+++ SOURCE DATA

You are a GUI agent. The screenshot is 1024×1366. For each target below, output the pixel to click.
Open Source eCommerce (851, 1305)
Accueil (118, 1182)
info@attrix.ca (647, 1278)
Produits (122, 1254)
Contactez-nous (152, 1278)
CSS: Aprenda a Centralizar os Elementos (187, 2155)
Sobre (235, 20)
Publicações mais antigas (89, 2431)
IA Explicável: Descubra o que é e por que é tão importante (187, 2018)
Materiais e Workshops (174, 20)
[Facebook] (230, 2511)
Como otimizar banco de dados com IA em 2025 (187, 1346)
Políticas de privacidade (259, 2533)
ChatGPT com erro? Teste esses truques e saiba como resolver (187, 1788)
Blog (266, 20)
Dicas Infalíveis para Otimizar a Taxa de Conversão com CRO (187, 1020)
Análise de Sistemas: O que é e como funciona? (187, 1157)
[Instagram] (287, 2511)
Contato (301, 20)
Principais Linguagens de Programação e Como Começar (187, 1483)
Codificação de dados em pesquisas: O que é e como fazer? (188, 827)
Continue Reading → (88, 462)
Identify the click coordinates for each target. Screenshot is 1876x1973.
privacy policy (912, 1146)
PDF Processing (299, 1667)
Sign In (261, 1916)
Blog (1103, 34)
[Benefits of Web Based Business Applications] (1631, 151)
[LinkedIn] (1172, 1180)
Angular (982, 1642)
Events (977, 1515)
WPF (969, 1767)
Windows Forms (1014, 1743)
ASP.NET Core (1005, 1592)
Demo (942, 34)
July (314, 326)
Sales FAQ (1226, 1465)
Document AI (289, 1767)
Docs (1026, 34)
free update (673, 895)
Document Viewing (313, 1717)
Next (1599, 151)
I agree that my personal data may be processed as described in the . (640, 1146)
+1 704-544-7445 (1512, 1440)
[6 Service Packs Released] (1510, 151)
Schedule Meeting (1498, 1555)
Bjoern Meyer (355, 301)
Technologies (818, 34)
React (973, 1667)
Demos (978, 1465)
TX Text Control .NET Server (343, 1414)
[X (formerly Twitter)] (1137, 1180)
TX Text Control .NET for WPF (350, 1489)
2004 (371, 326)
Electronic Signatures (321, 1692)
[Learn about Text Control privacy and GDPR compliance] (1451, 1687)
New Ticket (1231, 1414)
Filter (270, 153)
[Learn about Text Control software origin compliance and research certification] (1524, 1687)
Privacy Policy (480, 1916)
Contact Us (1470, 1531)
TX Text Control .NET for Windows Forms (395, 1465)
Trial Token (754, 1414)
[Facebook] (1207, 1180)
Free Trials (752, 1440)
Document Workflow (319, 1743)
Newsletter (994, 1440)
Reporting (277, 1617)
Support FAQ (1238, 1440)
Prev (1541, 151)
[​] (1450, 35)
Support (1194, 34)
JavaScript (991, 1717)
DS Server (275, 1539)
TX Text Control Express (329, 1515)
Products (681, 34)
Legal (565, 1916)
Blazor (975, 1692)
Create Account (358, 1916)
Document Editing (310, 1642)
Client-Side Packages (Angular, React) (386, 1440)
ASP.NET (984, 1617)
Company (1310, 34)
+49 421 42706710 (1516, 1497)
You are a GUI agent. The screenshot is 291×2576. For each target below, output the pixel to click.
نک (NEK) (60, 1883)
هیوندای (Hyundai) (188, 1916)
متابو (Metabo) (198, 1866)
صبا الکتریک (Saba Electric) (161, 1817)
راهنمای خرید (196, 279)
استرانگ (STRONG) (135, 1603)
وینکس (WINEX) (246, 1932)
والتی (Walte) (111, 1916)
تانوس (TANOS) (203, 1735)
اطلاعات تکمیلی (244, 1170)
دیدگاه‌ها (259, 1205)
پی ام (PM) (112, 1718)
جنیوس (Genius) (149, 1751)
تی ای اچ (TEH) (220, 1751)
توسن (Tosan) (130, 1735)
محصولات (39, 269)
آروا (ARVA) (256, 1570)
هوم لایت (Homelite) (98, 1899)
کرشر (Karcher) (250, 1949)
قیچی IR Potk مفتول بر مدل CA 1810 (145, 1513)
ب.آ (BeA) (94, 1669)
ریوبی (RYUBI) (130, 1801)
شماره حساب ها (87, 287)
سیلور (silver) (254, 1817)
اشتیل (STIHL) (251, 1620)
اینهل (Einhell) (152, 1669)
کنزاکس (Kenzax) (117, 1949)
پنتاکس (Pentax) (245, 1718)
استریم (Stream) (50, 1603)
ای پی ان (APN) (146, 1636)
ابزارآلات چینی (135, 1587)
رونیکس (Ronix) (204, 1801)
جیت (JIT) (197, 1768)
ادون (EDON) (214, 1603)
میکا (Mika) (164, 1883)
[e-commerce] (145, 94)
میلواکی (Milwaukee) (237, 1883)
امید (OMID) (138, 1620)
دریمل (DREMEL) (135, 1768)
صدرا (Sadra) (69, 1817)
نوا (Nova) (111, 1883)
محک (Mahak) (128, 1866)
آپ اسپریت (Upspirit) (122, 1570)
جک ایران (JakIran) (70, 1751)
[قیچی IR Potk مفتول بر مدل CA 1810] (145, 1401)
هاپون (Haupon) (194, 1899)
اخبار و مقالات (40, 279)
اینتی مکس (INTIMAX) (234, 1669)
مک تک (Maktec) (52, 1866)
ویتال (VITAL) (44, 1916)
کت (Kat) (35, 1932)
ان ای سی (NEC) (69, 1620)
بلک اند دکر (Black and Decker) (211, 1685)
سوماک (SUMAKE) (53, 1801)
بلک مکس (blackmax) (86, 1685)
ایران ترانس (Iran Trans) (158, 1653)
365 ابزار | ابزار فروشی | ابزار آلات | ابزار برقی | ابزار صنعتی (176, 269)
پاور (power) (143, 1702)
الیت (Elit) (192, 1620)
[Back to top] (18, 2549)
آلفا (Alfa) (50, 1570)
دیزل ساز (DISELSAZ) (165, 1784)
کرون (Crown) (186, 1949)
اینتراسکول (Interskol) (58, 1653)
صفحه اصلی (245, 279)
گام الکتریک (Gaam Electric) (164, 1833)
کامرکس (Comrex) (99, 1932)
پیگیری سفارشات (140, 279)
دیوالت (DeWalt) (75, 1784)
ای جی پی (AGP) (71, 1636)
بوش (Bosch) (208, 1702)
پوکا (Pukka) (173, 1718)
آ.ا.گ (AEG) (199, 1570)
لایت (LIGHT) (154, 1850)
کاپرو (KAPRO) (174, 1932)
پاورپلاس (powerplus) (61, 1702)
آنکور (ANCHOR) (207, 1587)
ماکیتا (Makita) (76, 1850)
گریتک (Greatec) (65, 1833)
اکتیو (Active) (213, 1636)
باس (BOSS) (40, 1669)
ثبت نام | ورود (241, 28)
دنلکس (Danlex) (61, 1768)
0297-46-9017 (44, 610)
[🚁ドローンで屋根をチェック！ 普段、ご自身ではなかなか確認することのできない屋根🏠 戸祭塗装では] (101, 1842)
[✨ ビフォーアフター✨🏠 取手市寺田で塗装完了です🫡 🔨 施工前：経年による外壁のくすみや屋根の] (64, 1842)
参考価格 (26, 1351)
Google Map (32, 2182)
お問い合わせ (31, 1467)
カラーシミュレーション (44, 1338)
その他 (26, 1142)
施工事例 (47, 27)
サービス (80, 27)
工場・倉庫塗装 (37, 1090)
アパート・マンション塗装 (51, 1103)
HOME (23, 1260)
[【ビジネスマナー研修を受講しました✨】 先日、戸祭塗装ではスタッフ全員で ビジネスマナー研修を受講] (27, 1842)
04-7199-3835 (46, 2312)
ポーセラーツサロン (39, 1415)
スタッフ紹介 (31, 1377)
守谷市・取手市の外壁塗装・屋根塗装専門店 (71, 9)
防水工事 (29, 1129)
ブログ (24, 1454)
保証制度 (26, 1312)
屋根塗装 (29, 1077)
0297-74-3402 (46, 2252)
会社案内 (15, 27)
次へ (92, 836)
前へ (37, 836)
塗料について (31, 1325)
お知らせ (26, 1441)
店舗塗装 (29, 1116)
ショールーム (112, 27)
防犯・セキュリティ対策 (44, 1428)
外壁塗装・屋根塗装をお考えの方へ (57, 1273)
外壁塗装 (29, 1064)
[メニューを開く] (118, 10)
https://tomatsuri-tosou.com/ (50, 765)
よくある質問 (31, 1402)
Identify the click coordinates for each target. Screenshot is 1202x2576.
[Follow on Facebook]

++++++

▸ **WORK TO BE COMPLETED**
What you return must match, line for line, the data from the line containing "HOME (23, 1260)" to its end, both ends included.

▸ **FINISHED TASK**
HOME (23, 1260)
[【ビジネスマナー研修を受講しました✨】 先日、戸祭塗装ではスタッフ全員で ビジネスマナー研修を受講] (27, 1842)
04-7199-3835 (46, 2312)
ポーセラーツサロン (39, 1415)
スタッフ紹介 (31, 1377)
守谷市・取手市の外壁塗装・屋根塗装専門店 (71, 9)
防水工事 (29, 1129)
ブログ (24, 1454)
保証制度 (26, 1312)
屋根塗装 (29, 1077)
0297-74-3402 (46, 2252)
会社案内 (15, 27)
次へ (92, 836)
前へ (37, 836)
塗料について (31, 1325)
お知らせ (26, 1441)
店舗塗装 (29, 1116)
ショールーム (112, 27)
防犯・セキュリティ対策 (44, 1428)
外壁塗装・屋根塗装をお考えの方へ (57, 1273)
外壁塗装 (29, 1064)
[メニューを開く] (118, 10)
https://tomatsuri-tosou.com/ (50, 765)
よくある質問 (31, 1402)
Identify the click coordinates for each target. Screenshot is 1202x2576.
[Follow on Facebook]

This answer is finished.